Home>

Machine learning is performed with RandoForestRegressor of scikit-learn, and visualization is performed using Graphviz module. You can specify whether to perform bootstrap with the argument of RandomForestRegressor, but I noticed that the value of samples when visualized by Graphviz changes depending on whether bootstrap is performed or not. For example, if the number of samples is 85,

bootstrap = TrueWhensamples = 56
bootstrap = FalseWhensamples = 85

It was. This is in line with the fact that bootstrap allows 66% of the original training samples to be used with duplication. However, bootstrap extracts the same number as the number of samples, so the replacement of the notation from samples = 85 to samples = 56 feels a little strange considering the number of samples used for learning in the first place. Of course, of the sample used for learningtypeIf so, it is considered that the data sampling by bootstrap is performed correctly.
I hope you tell me.

  • Answer # 1

    Random Forest bootstrap is a random selection of N from N samples with duplicates.
    Therefore, duplication occurs randomly, and as a result, assuming that there are M unique samples after extraction, if N is reasonably large, the following relationship will occur.

    M ≒ N * 0.63 ~ 0.64

    It sounds strange, but the link introduced by the questioner has a theoretical background. Also, if you think of this event as whether or not a specific sample is extracted (hit), it becomes a famous gacha problem. Again, the value is about 63%.

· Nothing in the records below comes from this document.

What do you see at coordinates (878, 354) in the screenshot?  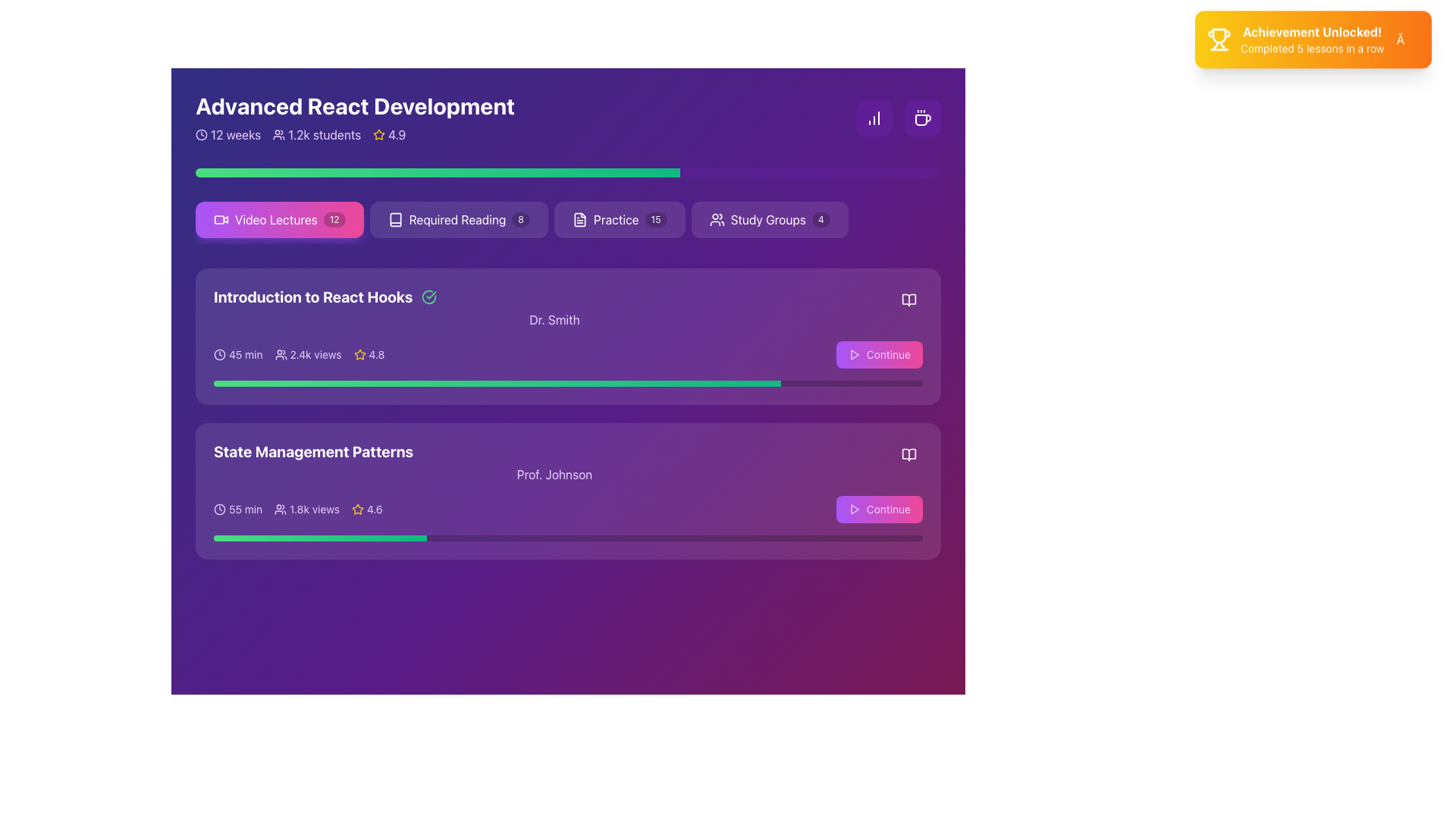 I see `the 'Continue' button located at the bottom-right corner of the 'Introduction to React Hooks' card, which features a gradient from purple to pink and has a white play icon` at bounding box center [878, 354].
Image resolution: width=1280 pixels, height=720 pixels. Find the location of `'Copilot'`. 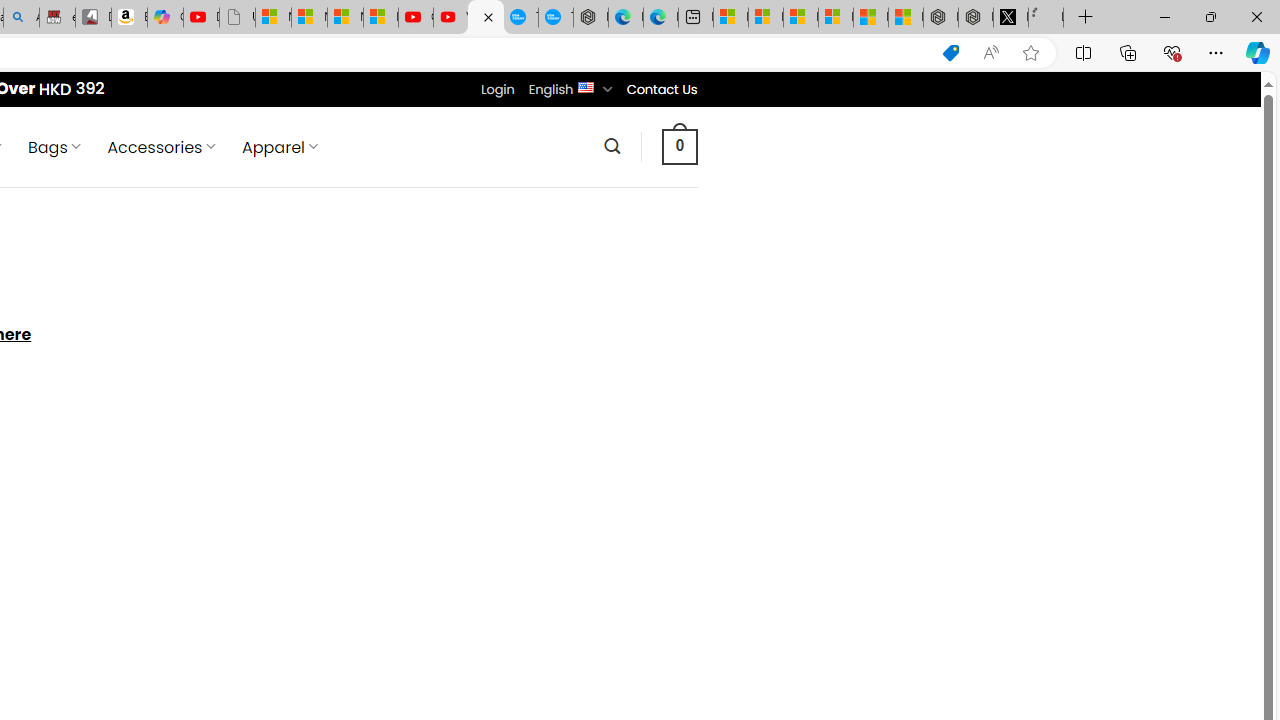

'Copilot' is located at coordinates (165, 17).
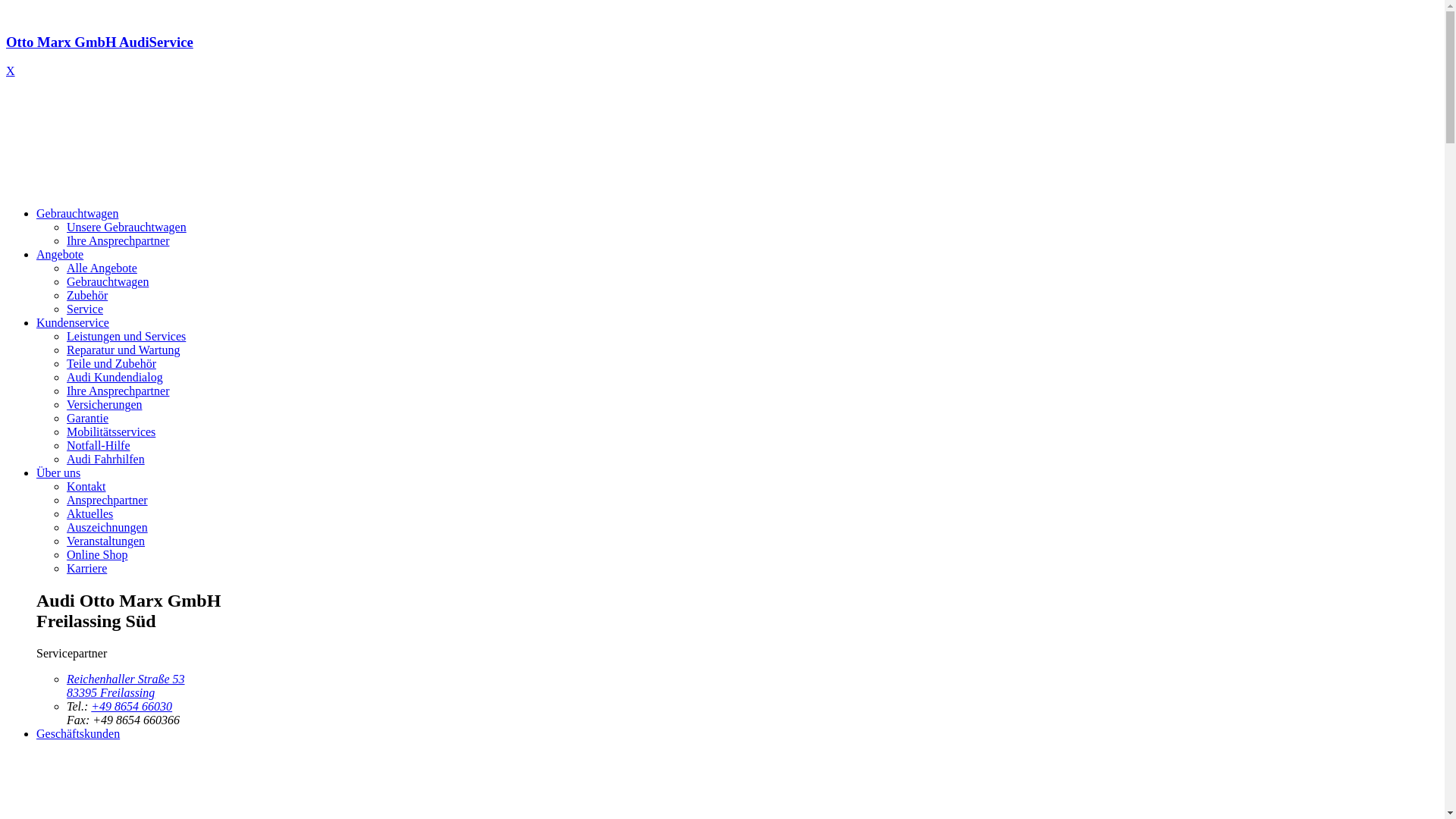  Describe the element at coordinates (127, 227) in the screenshot. I see `'Unsere Gebrauchtwagen'` at that location.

    Therefore,Graphviz outputs samples = M (unique number of samples)Can be inferred to be. If bootstrap = False, all samples will be selected, so samples = N (= M).

    Due to the nature of the decision tree, the same sample is classified on the same side when the sample is divided and branched. Therefore, having more than one sample has only the effect of weighting. Therefore, to be honest with the principle of random forest, it is more convenient to manage internally in units of unique weighted samples (M) than to manage internally as N samples with duplication. I think that it is displayed like this.

    From the above, this speculation seems to be correct, but unfortunately no statement to support or disprove this speculation was found on the net.